The film Torre Bela (1977), directed by German filmmaker Thomas Harlan (1929-2010) remained an unavoidable reference to the troubled times experienced after the 25th of April and, in particular, the Agrarian Reform. Its historical and symbolic value is once again the theme of a cycle at the Cinemateca, starting this Monday, April 20th, and until Friday, with a very suggestive title: “A hoe belongs to everyone”.
The title comes from an emblematic scene in the film, during the occupation of the Torre Bela property, owned by the Duke of Lafões, by peasants from the Azambuja region. The scene follows a vibrant dialogue in which a peasant protests the fact that his hoe, which he acquired, is now considered an object of the cooperative, according to a political logic that he has difficulty accepting: “(…) it is not mine, not yours, not yours, it belongs to everyone.” As written in the cycle’s introduction, “the three minutes of the ‘hoe scene’ in ‘Torre Bela’ became an almost burlesque condensation of what were the years of the Ongoing Revolutionary Process, with its mix of utopia and pragmatism.”
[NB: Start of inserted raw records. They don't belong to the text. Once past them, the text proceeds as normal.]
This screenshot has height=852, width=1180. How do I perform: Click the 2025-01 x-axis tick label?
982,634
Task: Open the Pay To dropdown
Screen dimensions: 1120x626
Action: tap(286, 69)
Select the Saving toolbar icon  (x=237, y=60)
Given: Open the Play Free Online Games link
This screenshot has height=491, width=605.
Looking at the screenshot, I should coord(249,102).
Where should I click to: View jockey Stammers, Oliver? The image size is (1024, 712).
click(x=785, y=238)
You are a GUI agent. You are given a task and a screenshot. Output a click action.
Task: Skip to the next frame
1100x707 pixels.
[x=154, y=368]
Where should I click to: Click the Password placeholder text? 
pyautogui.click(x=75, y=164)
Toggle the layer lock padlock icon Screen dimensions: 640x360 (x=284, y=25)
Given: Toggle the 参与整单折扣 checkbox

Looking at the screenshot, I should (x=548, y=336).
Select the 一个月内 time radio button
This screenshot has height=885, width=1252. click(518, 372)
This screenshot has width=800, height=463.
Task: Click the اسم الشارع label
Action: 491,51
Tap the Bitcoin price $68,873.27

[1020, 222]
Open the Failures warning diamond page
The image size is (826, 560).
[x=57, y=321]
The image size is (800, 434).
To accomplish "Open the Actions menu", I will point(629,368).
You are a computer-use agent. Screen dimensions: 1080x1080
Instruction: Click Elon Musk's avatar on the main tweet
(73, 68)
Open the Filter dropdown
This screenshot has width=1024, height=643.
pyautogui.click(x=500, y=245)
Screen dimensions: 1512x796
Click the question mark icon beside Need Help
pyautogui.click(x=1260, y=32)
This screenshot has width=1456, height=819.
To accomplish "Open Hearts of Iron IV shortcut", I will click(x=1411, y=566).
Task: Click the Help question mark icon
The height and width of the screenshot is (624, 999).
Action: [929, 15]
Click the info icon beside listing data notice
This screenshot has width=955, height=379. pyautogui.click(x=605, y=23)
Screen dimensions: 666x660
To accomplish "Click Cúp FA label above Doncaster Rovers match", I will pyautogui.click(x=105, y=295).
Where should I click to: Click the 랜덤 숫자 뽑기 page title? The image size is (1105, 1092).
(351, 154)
The film now returns in what will be its “final version”, resulting from a “fixation and restoration” process carried out based on notes left by Harlan himself. This process took place thanks to the collaboration of Cinemateca Portuguesa and Cinemateca de Munich, giving rise to a new digital copy, 112 minutes long. Its distribution will also include a DVD edition, accompanied by several extras directed by Manuel Mozos.
Torre Bela will be shown today (6pm), and it will be possible to see or review the longer version (138 minutes), in 16mm print, which Harlan prepared in 1978 for broadcast in the USA (22nd, 9:30pm). The counterpoint is important to understand that this is a film that, over the decades, has had more than a dozen versions. This “plurality” ambiguously contaminates the film’s own narrative identity which, in truth, was born from an intrinsic ambiguity, since Harlan, although not leading the revolted peasants, in fact asserted the power of the means of cinema as the “engine” of the occupation of the property — and, to that extent, of its staging. All of this is at the heart of the documentary ‘Linha Vermelha’ (2012), by José Filipe Costa, the result of an investigation into the filming of ‘Torre Bela’, which will be presented in a session (23rd, 7pm) that also includes materials from an interview with Harlan, carried out by Sérgio Tréfaut, in 1998, for his film Another Country.
The cycle is completed with several sessions that help to frame, not just the film Torre Belabut also the context in which it was born and the stories of its protagonists. Thus, for example, ‘Wundkanal’ (1984), also by Thomas Harlan, will be shown (21st, 7pm), one of the examples of his work in exposing and analyzing the crimes of Nazism — it is worth remembering that his father, Veit Harlan (1899-1964) was a collaborator of Adolf Hitler, having made the Nazi propaganda film The Jew Süss (1940). The occupation of Torre Bela It will also be remembered through documentary records from 1975 (24th, 7:30 pm), resulting from work by RTP, the cooperative Cinequanon (under the direction of Luís Galvão Teles) and the amateur director Vítor Silva.
The cycle also proposes three conversations, the first about Thomas Harlan, with his son, Chester Harlan, and Stefan Drössler, director of the Munich archive (21st); Roberto Perpignani, assembler of Torre Belawill be present to talk, precisely, about the editing of the film, in the company of José Manuel Costa, previous director of the Cinemateca (the 22nd); Finally, the production of Torre Bela will be analyzed by José Filipe Costa and Manuel Mozos (24th) — all these sessions will start at 5:30 pm. We are, after all, faced with crossed and contrasted memories in which the occupation of Torre Bela takes us into a labyrinth of films and memories where the political upheavals of the 20th century echo.